§ **EXTRACT PROVIDED**
Detection of severe acute respiratory syndrome (SARS) coronavirus nucleocapsid protein in human serum using a localized surface plasmon coupled fluorescence fiber-optic biosensor

Abstract

In order to enhance the sensitivity of conventional immunoassay technology for the detection of SARS coronavirus (SARS-CoV) nucleocapsid protein (N protein), we developed a localized surface plasmon coupled fluorescence (LSPCF) fiber-optic biosensor that combines sandwich immunoassay with the LSP technique. Experimentally, a linear relationship between the fluorescence signal and the concentration of recombinant SARS-CoV N (GST-N) protein in buffer solution could be observed from 0.1 pg/mL to 1 ng/mL. In addition, the concentration of GST-N protein in diluted serum across a similar range could also be measured. The correlation coefficients (linear scale) for these two measurements were 0.9469 and 0.9624, respectively. In comparison with conventional enzyme linked immunosorbent assay (ELISA), the detection limit of the LSPCF fiber-optic biosensor for the GST-N protein was improved at least 10(4)-fold using the same monoclonal antibodies. Therefore, the LSPCF fiber-optic biosensor shows an ability to detect very low concentration (approximately 1 pg/mL) of SARS-CoV N protein in serum. The biosensor should help with the early diagnosis of SARS infection.

Fig. 1

Detection of GST-N protein by conventional sandwich ELISA. (A) Serially diluted GST-N proteins in PBS were detected by sandwich ELISA. Different concentrations of GST-N protein were assayed on a microtiter plate coated with anti-N-1 and anti-N-2 monoclonal antibodies. The absorbance of OD450 in each well was observed after further incubation with polyclonal anti-GST-N antibody followed by peroxidase-conjugated anti-rabbit antibody. (B) GST-N protein was serially diluted in 10-fold diluted human serum and assayed by ELISA. Results shown are the mean of duplicates. Error bars indicate the standard deviation.

§ **EXTRACTED INFORMATION**
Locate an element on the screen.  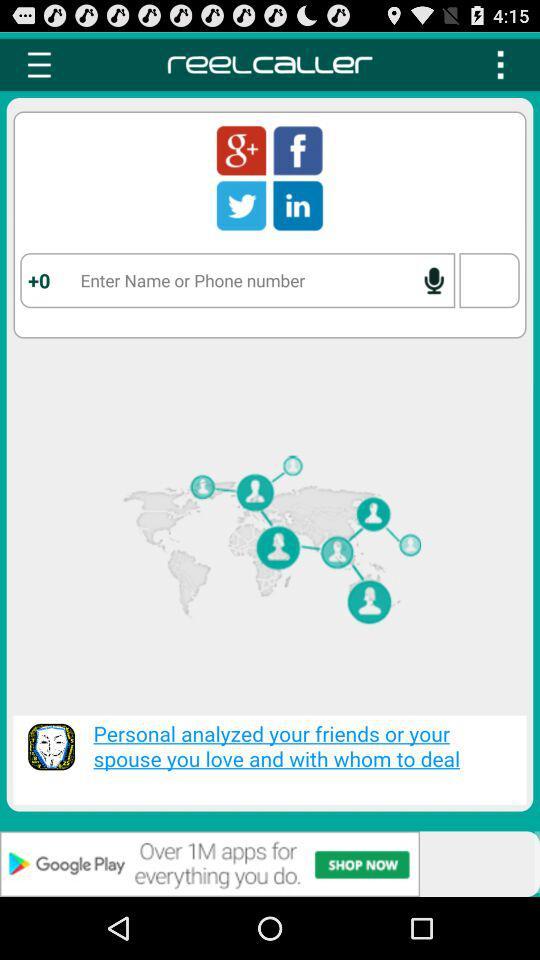
name or number field is located at coordinates (237, 279).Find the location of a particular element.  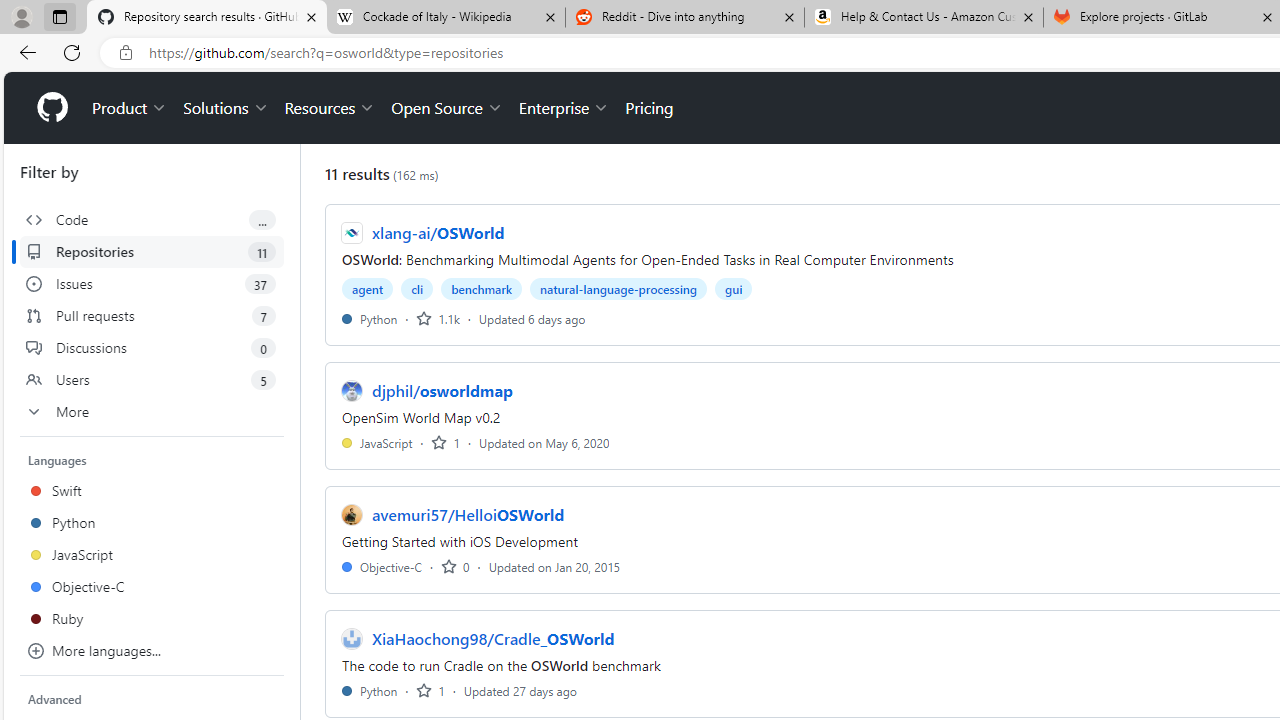

'Close tab' is located at coordinates (1266, 17).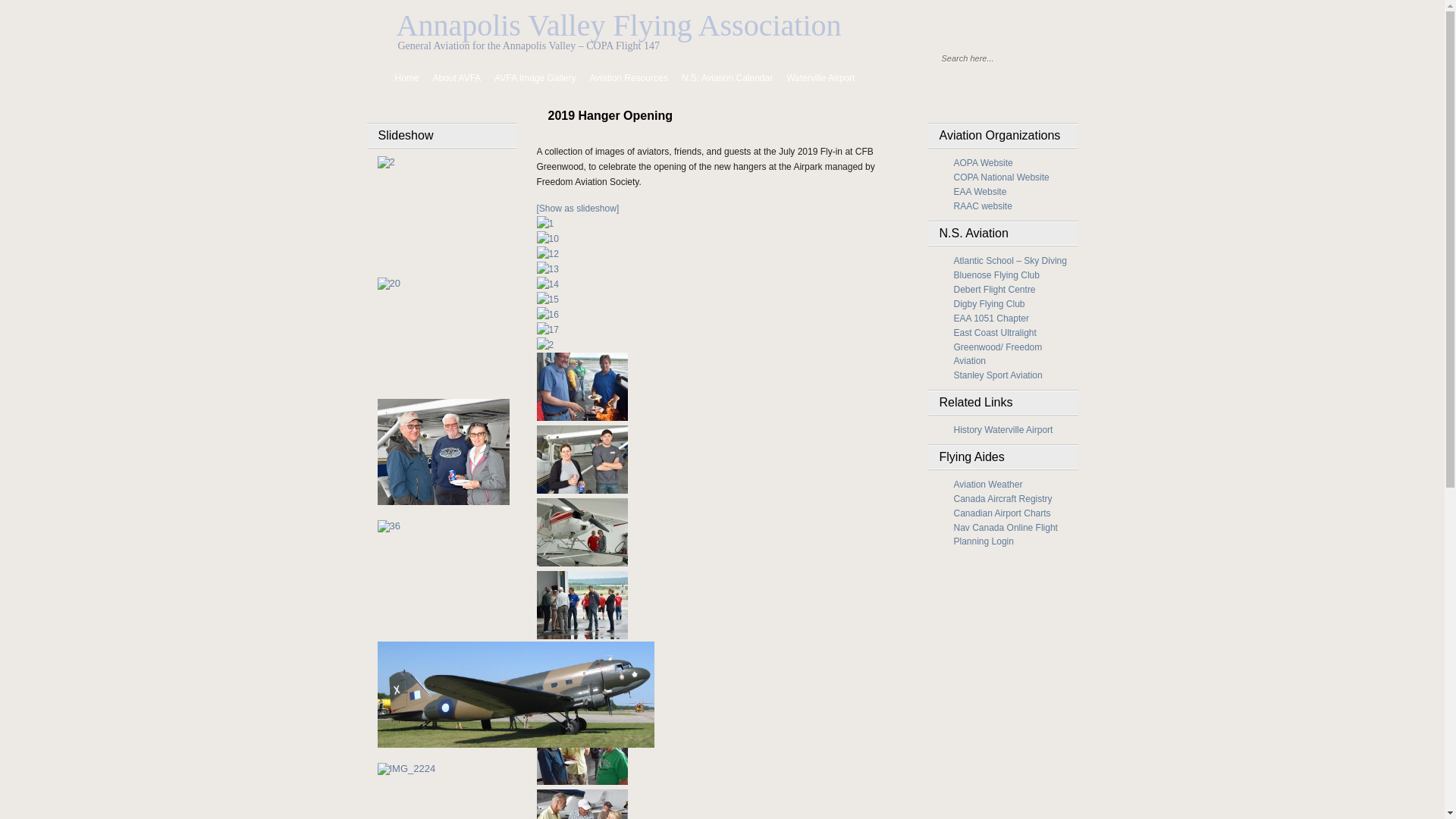 This screenshot has height=819, width=1456. I want to click on 'Home', so click(400, 78).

§ **TASK REQUIREMENTS**
• 1. According to the SARS biosensor text, why did the researchers develop the LSPCF fiber-optic biosensor? Answer in one to three sentences.
• 2. Extend the SARS biosensor text, starting right after its last sentence.
The entries come from a different source than the SARS biosensor text.

§ **RESULTS FOR EACH TASK**
• 1. They developed it to make conventional immunoassay technology more sensitive at detecting the SARS coronavirus nucleocapsid protein (N protein). The biosensor does this by combining a sandwich immunoassay with the localized surface plasmon technique.

• 2.
Fig. 2

Detection of different concentrations of GST-N protein in PBS with the LSPCF fiber-optic biosensor. (A) The binding processes of fluorescence probe interaction with different concentrations of GST-N protein in PBS [●: 0 pg/mL; ○: 0.1 pg/mL; ▾: 1 pg/mL; ▿: 10 pg/mL; ■: 100 pg/mL; □: 1000 pg/mL]. The uncertainty of the measurement is smaller than the size of data points in this figure. (B) The linear relationship [y = 0.0122 Ln(x) + 0.0206; R² = 0.9469] of GST-N protein concentration in PBS versus fluorescent signal. The error bar is smaller than the size of data points and equivalent to one standard derivation in this experiment.

Fig. 3

Detection of different concentrations of GST-N protein in 10-fold diluted human serum with LSPCF fiber-optic biosensor. (A) The binding processes of fluorescence probe interaction with different concentrations of GST-N protein in diluted serum [●: 0 pg/mL; ○: 0.1 pg/mL; ▾: 1 pg/mL; ▿: 10 pg/mL; ■: 100 pg/mL; □: 1000 pg/mL]. The uncertainty of the measurement is smaller than the size of data points in this figure. (B) The linear relationship [y = 0.0096 Ln(x) + 0.0337; R² = 0.9624] of GST-N protein concentration in diluted serum versus fluorescent signal. The error bar is smaller than the size of data points and equivalent to one standard derivation in this experiment.